O gaúcho beduíno de Miguelito reencontra assim a primeira analogia de Dyonélio...
das savanas, das estepes, e dos desertos, com o pampa. Neste Sul meio não ocidental,
poderíamos, enfim, reencontrar as vozes esquecidas pela civilização: indígenas, árabes,
negros, mulheres, gaúchos, a própria voz do minuano, a força dos rios, das tempestades,
reencontrar-nos com a Natureza como uma expressão do Uno Primordial, dizendo assim de
modo nietzschiano. Nossa existência ganhando intensidade como expressão da Vontade de
Potência, num Sul para além do bem e do mal.

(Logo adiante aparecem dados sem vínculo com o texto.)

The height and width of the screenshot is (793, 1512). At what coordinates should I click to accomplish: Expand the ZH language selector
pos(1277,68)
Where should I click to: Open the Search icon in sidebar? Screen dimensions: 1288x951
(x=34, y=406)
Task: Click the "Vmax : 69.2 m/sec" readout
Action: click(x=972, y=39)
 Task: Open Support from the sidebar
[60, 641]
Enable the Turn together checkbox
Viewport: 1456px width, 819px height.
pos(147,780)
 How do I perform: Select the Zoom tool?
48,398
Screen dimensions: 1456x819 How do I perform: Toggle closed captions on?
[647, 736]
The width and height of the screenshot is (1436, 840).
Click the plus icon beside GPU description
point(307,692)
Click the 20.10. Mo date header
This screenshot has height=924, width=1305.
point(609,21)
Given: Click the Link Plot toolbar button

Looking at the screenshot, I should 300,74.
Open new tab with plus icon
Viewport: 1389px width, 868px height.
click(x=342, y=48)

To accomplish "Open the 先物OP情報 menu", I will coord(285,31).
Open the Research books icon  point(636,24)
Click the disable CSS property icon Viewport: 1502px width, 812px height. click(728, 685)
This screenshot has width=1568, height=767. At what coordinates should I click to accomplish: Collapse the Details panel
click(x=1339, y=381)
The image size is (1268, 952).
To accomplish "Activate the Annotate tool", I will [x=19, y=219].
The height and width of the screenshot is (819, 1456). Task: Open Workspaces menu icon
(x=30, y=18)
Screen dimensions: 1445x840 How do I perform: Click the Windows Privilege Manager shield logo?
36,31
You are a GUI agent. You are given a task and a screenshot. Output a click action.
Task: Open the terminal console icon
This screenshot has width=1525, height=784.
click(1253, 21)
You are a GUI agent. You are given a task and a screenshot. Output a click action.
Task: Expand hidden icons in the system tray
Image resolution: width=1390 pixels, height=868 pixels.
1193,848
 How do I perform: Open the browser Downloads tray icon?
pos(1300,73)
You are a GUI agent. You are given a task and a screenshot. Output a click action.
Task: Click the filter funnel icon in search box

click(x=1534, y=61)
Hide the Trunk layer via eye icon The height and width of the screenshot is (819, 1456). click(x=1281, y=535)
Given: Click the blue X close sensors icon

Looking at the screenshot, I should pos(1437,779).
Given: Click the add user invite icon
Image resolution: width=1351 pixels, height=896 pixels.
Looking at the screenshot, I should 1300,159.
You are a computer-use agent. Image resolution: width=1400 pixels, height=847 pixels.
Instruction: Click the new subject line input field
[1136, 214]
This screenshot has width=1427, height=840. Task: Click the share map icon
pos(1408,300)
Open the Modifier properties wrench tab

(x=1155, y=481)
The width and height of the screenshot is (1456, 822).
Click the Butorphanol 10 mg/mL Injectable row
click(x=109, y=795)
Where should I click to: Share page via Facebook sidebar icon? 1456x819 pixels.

É este Sul que resiste em ser domesticado ou enquadrado pelas ideologias, que se
resguarda por trás da ironia de Dyonélio, sempre buscando a saúde como resistência frente às
doenças “da moralidade”, que desde Nietzsche e Freud aprendemos a ver como suspeita perda
da vitalidade. Justamente o tipo de valor doente que parece voltar de maneira quase cíclica em
uma cultura neurótica, como a que hoje testemunhamos, numa doente ideia de que só mais
repressão e mais repressão poderia salvar nossa sociedade.